Opinión

APRENDIENDO A VIVIR/ Por: Gaby Soto

¿Cómo hacer que nuestra estancia en este mundo valga la pena? Sin duda es una pregunta recurrente, mis respuestas son estas: Disfrutando de vivir, haciendo felices a quienes nos rodean ya sea familia, amigos o a quienes podamos ayudar. De niña un maestro me anotaba en mis exámenes; “Quien no vive para servir, no sirve para vivir.” Sus enseñanzas hoy me acompañan, mi entrañable profesor de Ciencias Naturales cuando curse primero de secundaria, Javier Uribe Cambrón.

Los maestros de enseñanza básica se convierten en nuestros primeros líderes: su motivación, inspiración y guía nos impulsan a luchar. Ellos los maestros siembran en nosotros ese espíritu de rebeldía que no acepta el conformismo, que nos enseña que el camino al éxito es el estudio y la perseverancia. Hoy en la mañana al salir de misa coincidimos en el desayuno con paisanos y familia nuestra, unos tíos de mi esposo, una señora mexicana y otra colombiana. Sus palabras de esta última me hicieron recordar mi origen.

La comunidad latina que nos reunimos en nuestra iglesia los domingos en la celebración de la misa, en muchas de las ocasiones organizan venta de antojitos mexicanos, con la finalidad de obtener fondos para apoyo a la iglesia. Ahí desayunamos lo tradicional de la comida mexicana tamales, gorditas, tacos, menudo y muchas cosas más. Por esta convivencia escuche con atención el pensar y sentir de una mujer colombiana que describió sus carencias de la infancia, su trabajo aquí en los Estados Unidos de América y las enseñanzas a sus dos hijos, crecidos en este país.

Entre las cosas que comentó hubo una que llamo mi atención la pregunta de esta mujer es que nos faltó para educar a nuestros hijos y que ellos se conviertan en soporte para nosotros sus padres. Habló de que en este tiempo tiene mucho que agradecer a este país, porque le permitió apoyar en todo a sus padres. Yo pienso que nos han faltado muchas cosas para educar a nuestros hijos y somos una generación que erradamente creyó que con ser proveedores materiales de todo lo necesario, no permitiendo que nuestros hijos sufrieran carencias económicas, estábamos haciendo un buen papel.

Hoy la vida nos ha dado un revés, ahora que ya soy abuela he comprendido que también se necesita del sufrimiento y las carencias, de que los niños perciban las necesidades, para que anhelen conseguir lo que les hace falta, para que se enseñen a soñar, para que disfruten de una ropa comprada con esfuerzo. Para que no se acostumbren o lleguen a pensar que lo merecen todo. Hicimos en términos generales una generación de niños estudiosos, porque tratamos de enfocar todos sus esfuerzos en el estudio, pero también les hace falta aprender a sobrevivir en la vida cotidiana.

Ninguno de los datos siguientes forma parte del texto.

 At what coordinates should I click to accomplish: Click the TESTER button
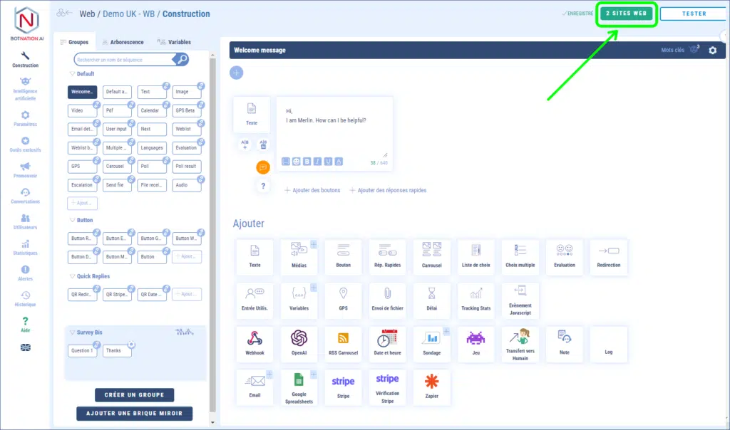click(x=694, y=14)

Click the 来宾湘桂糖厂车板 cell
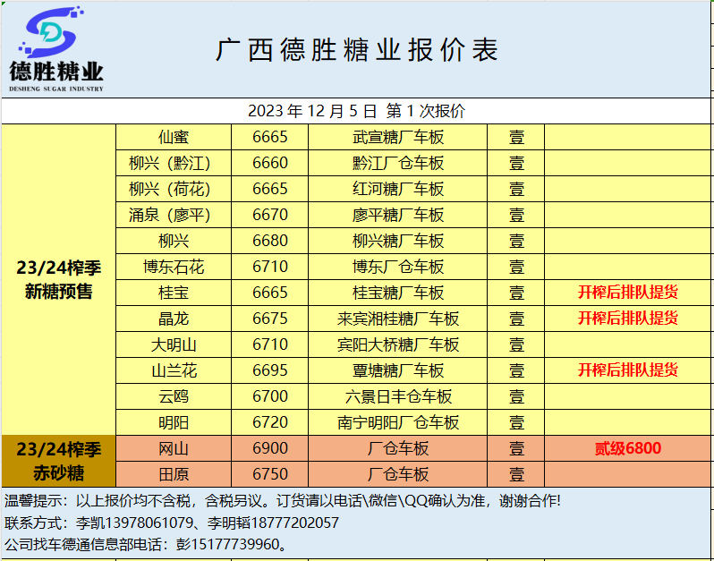(398, 319)
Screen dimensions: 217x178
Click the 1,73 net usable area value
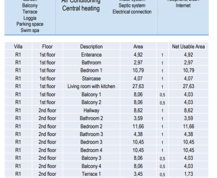click(x=189, y=174)
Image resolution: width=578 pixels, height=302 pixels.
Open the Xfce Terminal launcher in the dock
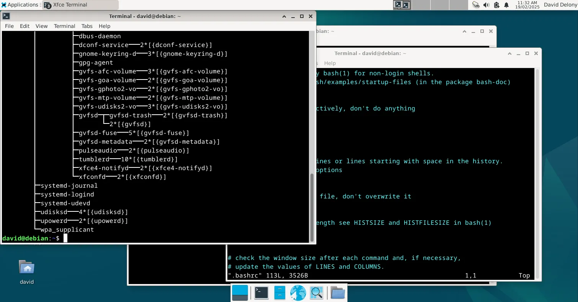click(x=261, y=292)
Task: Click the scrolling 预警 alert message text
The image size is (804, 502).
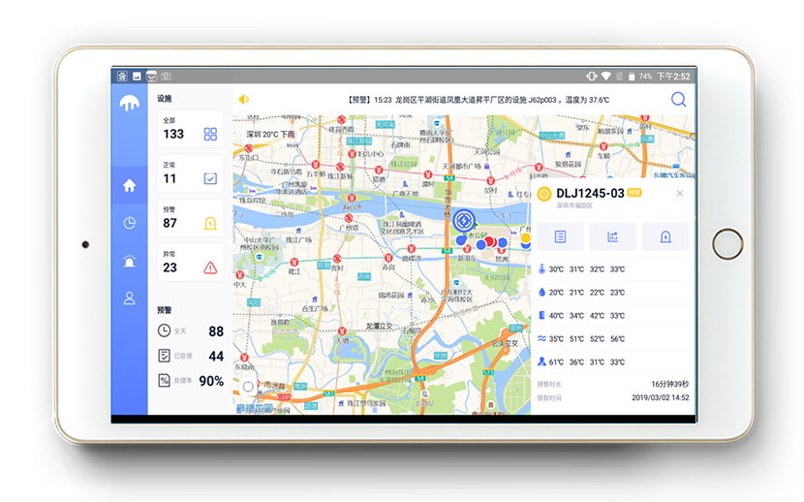Action: click(478, 100)
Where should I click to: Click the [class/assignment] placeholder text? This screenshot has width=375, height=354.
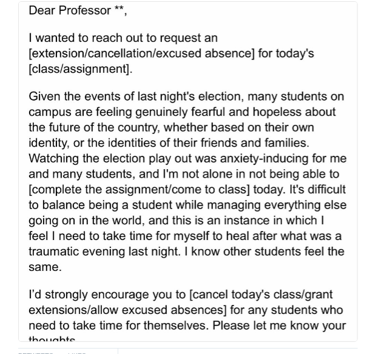click(x=80, y=68)
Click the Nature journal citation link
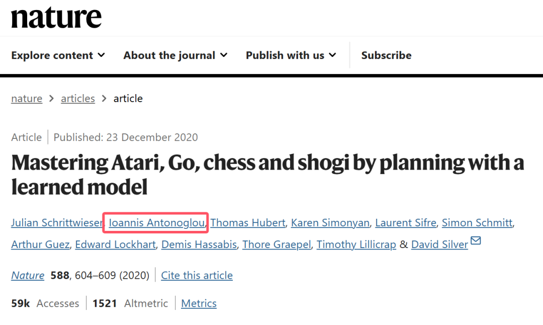This screenshot has width=543, height=325. click(28, 275)
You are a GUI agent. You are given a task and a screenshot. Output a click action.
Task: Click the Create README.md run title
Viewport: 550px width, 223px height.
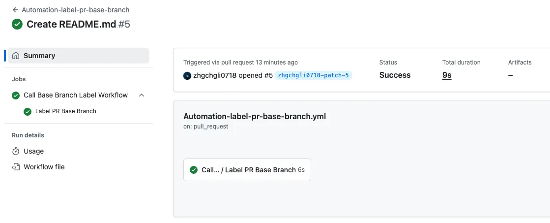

Enseñar a un hijo a ayudar a sus padres, viene del ejemplo. Sí yo como hija no me preocupo si quien me dio la vida come o tiene un techo para vivir, ¿Qué puedo esperar el día de mañana? Dicen que la palabra enseña, pero sin duda el ejemplo arrastra. Hay hijos que hacemos nuestra vida y cómodamente olvidamos nuestro origen, dejamos la responsabilidad de nuestros padres ya ancianos a un solo proveedor. Nuestros padres estarán en nuestra vida por poco tiempo, a veces nos toca irnos antes. No busquemos solamente ser exitosos en las cosas materiales, seamos buenos hijos.

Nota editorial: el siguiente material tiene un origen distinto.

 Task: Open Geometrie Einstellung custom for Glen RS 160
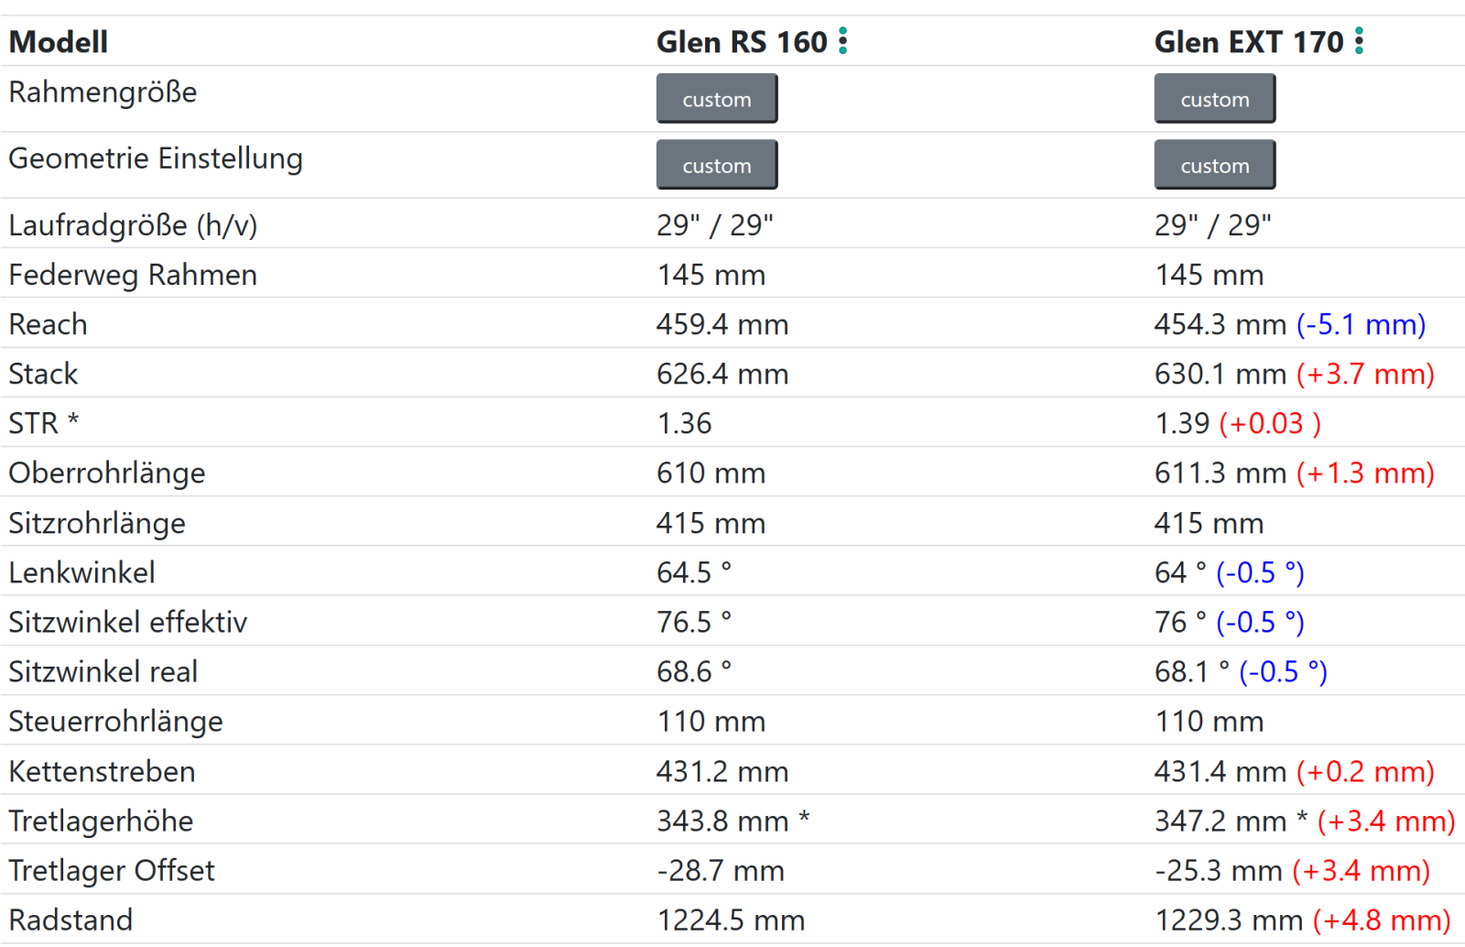tap(716, 165)
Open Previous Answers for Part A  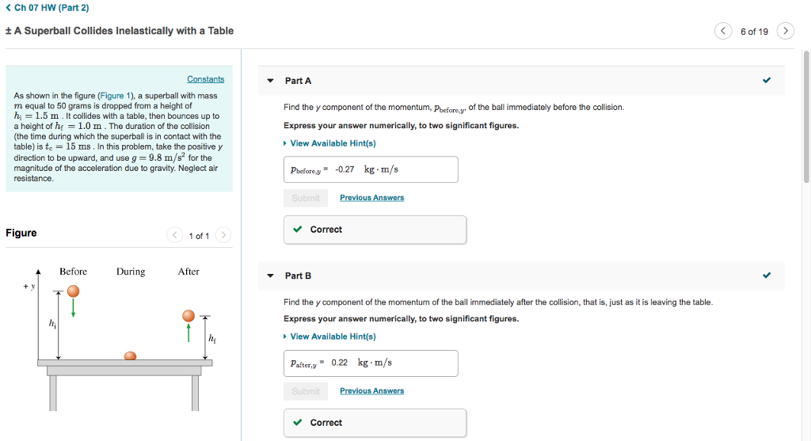(371, 198)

La estancia nuestra en este mundo vale la pena, cuando aprendemos a vivir y cuando eso sucede ya hemos equivocado infinidad de veces, ya vamos de salida. No soy muy joven pero ahora disfruto más las cosas que hago. Sin duda las cosas más importantes son dar lo mejor de nosotros, en tiempo, en esfuerzo, en trabajo, los ingresos monetarios deben servirnos para proveer a los nuestros. No soy una mujer que no necesite trabajar, al contrario me levanto cuando aún esta oscuro y termino mis labores después de que cae el sol. Me asombro del trabajo físico que hago, pero sin duda no me preocupo por que me falte comida o vivienda o ropa.

Espero en un futuro volver a mi pueblo y disfrutar de lo que viven los míos, de ir al pan, al mercado, a la iglesia, a la plaza, de caminar, correr, de ver de cerca a mis nietos, abrazar a mi madre y decirles a mis hijas cuanto las amo. Por hoy abrazo y consiento a los dos hombres de mi vida mi esposo y mi hijo.